TASK OBJECTIVE ▸ Pull each line with the string "computer" from the entries.

Segment Open

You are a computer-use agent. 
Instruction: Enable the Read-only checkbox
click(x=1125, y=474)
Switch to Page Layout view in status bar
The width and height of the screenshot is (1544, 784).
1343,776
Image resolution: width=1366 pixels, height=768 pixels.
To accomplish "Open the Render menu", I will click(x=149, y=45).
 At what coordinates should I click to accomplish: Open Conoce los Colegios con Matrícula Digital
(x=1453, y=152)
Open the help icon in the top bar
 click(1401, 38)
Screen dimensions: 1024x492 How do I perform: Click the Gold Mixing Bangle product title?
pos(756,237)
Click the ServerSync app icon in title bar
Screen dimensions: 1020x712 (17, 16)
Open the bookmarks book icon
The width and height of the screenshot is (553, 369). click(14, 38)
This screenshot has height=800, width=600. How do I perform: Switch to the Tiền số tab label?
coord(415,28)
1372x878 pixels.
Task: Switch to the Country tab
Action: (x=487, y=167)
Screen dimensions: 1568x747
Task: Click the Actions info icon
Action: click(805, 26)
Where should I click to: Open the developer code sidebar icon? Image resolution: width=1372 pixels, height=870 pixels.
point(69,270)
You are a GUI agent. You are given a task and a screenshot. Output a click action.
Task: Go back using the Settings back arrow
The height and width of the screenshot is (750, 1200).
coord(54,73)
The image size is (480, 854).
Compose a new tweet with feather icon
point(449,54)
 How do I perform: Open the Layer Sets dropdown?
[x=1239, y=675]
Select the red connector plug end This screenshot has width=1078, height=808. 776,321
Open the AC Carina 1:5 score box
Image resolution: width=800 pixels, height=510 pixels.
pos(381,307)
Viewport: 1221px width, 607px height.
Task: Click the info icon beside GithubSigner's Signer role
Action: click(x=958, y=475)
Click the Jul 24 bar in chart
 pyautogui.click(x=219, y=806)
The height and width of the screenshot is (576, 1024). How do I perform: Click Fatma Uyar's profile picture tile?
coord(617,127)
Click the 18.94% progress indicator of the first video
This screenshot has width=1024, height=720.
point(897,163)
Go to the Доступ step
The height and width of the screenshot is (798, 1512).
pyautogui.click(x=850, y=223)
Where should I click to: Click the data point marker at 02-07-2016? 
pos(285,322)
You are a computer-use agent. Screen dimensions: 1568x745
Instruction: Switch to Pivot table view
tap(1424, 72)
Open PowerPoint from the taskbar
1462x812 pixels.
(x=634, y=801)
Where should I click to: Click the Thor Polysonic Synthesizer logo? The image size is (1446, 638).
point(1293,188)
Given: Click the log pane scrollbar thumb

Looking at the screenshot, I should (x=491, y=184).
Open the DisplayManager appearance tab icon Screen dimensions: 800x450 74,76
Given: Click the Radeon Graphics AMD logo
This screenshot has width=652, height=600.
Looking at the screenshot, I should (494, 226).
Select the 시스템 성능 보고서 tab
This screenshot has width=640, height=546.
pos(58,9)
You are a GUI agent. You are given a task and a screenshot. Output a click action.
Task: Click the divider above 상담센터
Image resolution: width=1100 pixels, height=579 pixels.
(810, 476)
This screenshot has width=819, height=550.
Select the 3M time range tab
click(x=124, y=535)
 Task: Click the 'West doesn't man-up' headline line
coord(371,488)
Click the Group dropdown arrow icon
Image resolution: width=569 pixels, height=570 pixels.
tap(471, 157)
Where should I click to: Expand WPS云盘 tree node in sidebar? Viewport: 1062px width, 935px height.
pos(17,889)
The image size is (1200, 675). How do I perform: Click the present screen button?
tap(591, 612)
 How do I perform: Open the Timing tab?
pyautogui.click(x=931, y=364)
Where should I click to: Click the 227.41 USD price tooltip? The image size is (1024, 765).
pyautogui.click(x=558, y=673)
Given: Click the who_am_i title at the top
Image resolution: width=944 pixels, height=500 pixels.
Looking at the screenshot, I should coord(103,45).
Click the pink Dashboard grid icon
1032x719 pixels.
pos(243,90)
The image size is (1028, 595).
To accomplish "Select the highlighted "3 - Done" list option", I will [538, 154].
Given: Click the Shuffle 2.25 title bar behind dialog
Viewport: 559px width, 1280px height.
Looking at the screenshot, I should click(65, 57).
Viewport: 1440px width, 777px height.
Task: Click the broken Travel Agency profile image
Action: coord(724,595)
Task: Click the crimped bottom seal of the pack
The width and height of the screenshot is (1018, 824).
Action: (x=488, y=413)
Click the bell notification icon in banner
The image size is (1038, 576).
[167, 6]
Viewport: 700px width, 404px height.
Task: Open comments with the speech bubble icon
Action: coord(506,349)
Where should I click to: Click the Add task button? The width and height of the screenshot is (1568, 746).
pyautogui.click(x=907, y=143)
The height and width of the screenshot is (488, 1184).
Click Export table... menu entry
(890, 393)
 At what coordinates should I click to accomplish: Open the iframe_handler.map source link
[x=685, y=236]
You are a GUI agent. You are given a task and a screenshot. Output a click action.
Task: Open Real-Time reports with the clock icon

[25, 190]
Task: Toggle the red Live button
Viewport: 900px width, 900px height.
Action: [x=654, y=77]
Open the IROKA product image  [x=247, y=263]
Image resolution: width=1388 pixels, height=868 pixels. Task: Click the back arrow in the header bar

Segment Closed

TASK ANSWER ▸
You are a computer-use agent. 
You are a computer-use agent. Screen dimensions: 1568x745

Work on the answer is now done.